TUGAS ::
(1) Sebutkan semua nama diri (tokoh, kelompok, atau agama) yang muncul dalam kutipan tentang adab di bawah ini.
(2) Salin bagian kutipan tentang adab di bawah ini mulai dari "Budaya pengutamaan terhadap" sampai "pada tempatnya masing-masing.", termasuk kedua batas itu.

KUTIPAN HALAMAN ::
>>
Budaya pengutamaan terhadap adab ini telah menjadi ciri khas yang mengakar kuat di kalangan Nahdliyyin. Bahkan, boleh jadi budaya tersebut merupakan salah satu keunggulannya daripada golongan Islam yang lain. Hanya saja, konsepsi ta’dzhim yang diaplikasikan secara berlebihan dan tidak proporsional juga bukanlah sesuatu yang baik. Ia bisa saja menjadi penghambat bagi keberlangsungan berbagai aktivitasnya pada bidang yang lain. Contohnya saja, dalam hal intelektualitas, apabila perilaku sopan santun itu juga diberlakukan secara ketat, maka Imam Syafi’i tak mungkin mendirikan madzhabnya tersendiri sebab rasa ta’dzhimnya kepada sang guru Imam Malik. Namun dengan demikian, bukan berarti kita dapat mengatakan Imam Syafi’i telah berlaku suul adab dengan mendirikan madzhabnya sendiri, melainkan ia telah berhasil mendudukkan adab dan ilmu secara proporsional pada tempatnya masing-masing.
<<
(Baris untuk menemukan benda yang dideskripsikan)
>>
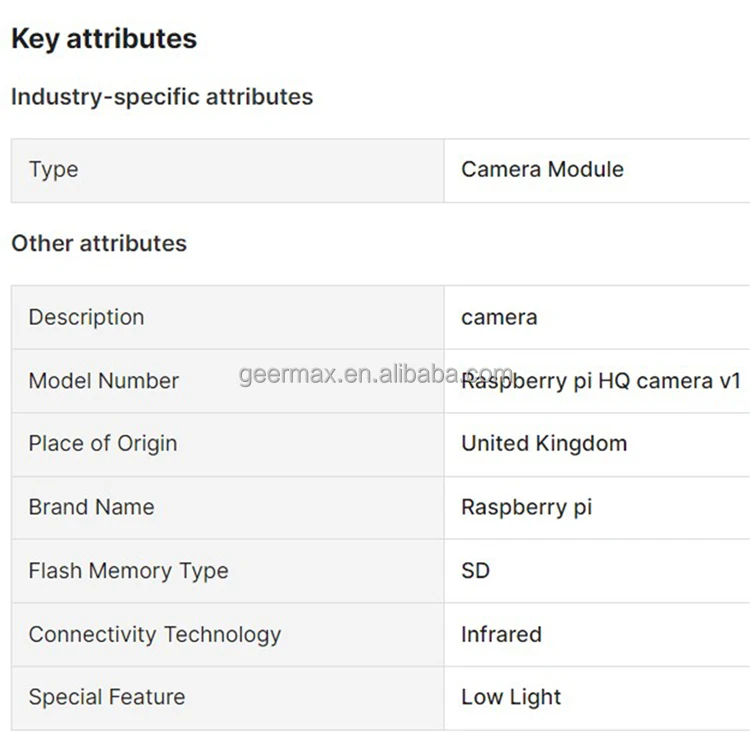This screenshot has width=750, height=750.
Task: Click the Key attributes heading
Action: point(104,39)
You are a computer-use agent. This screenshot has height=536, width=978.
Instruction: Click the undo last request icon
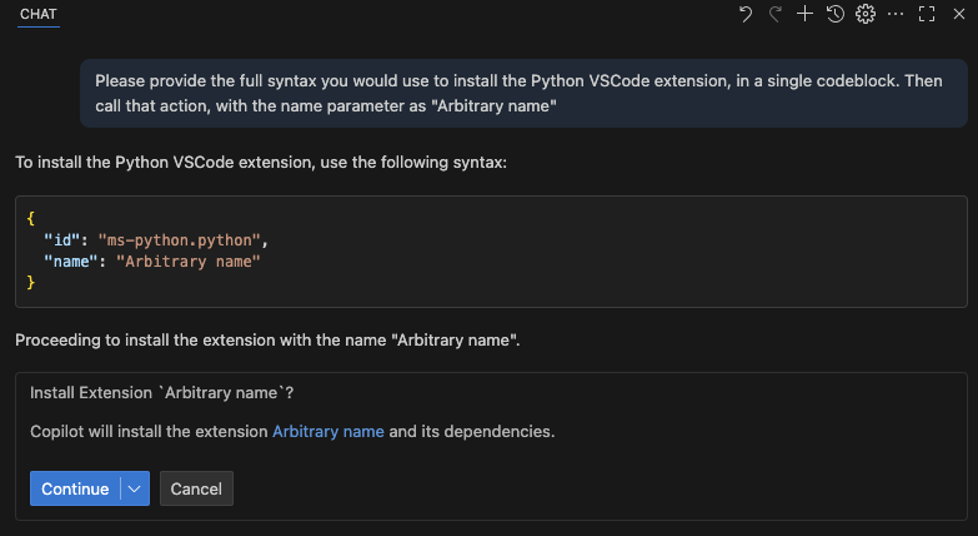(745, 14)
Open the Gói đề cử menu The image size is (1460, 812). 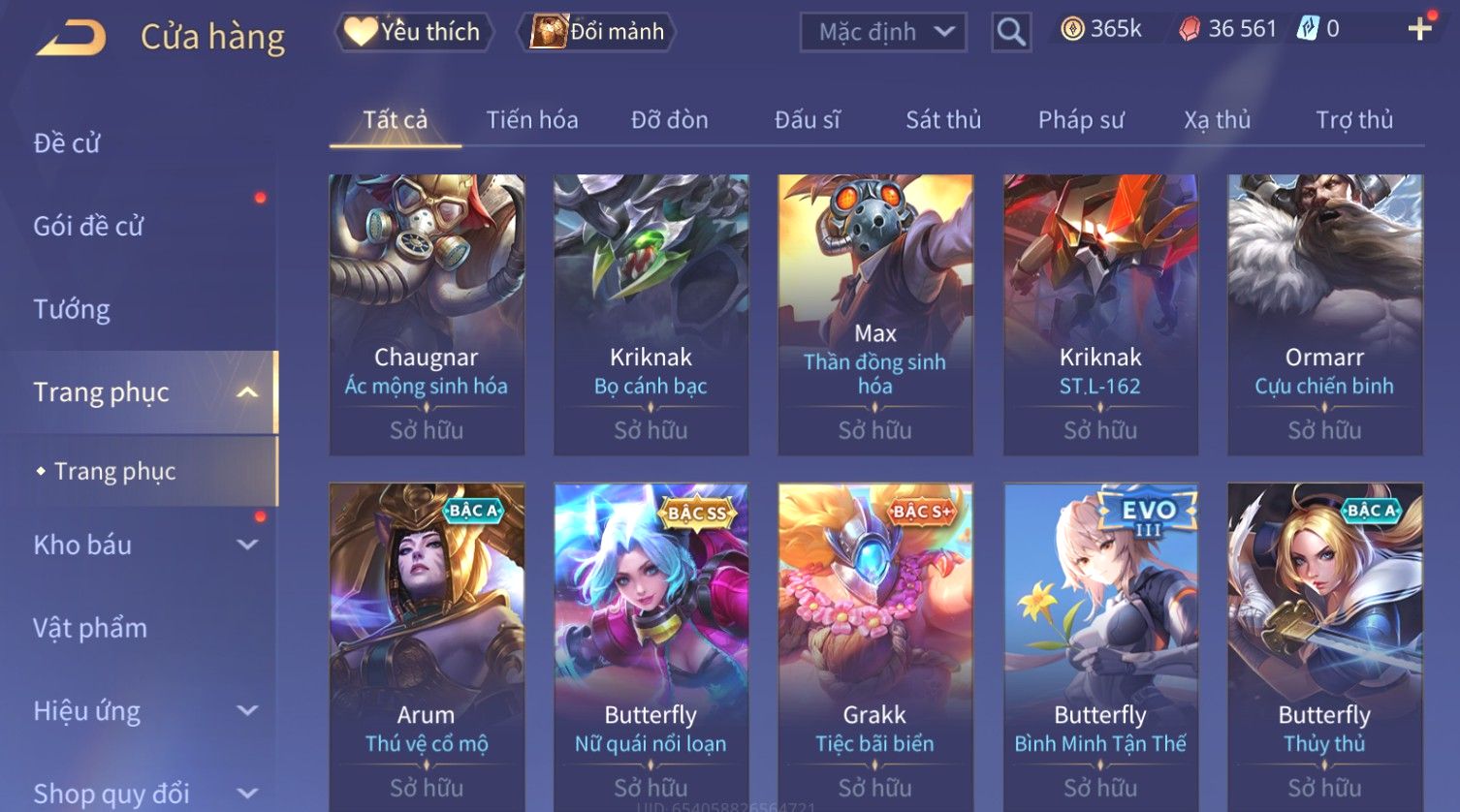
<<
JAWABAN TUGAS ::
(1) Nahdliyyin, Islam, Imam Syafi’i, Imam Malik

(2)
Budaya pengutamaan terhadap adab ini telah menjadi ciri khas yang mengakar kuat di kalangan Nahdliyyin. Bahkan, boleh jadi budaya tersebut merupakan salah satu keunggulannya daripada golongan Islam yang lain. Hanya saja, konsepsi ta’dzhim yang diaplikasikan secara berlebihan dan tidak proporsional juga bukanlah sesuatu yang baik. Ia bisa saja menjadi penghambat bagi keberlangsungan berbagai aktivitasnya pada bidang yang lain. Contohnya saja, dalam hal intelektualitas, apabila perilaku sopan santun itu juga diberlakukan secara ketat, maka Imam Syafi’i tak mungkin mendirikan madzhabnya tersendiri sebab rasa ta’dzhimnya kepada sang guru Imam Malik. Namun dengan demikian, bukan berarti kita dapat mengatakan Imam Syafi’i telah berlaku suul adab dengan mendirikan madzhabnya sendiri, melainkan ia telah berhasil mendudukkan adab dan ilmu secara proporsional pada tempatnya masing-masing.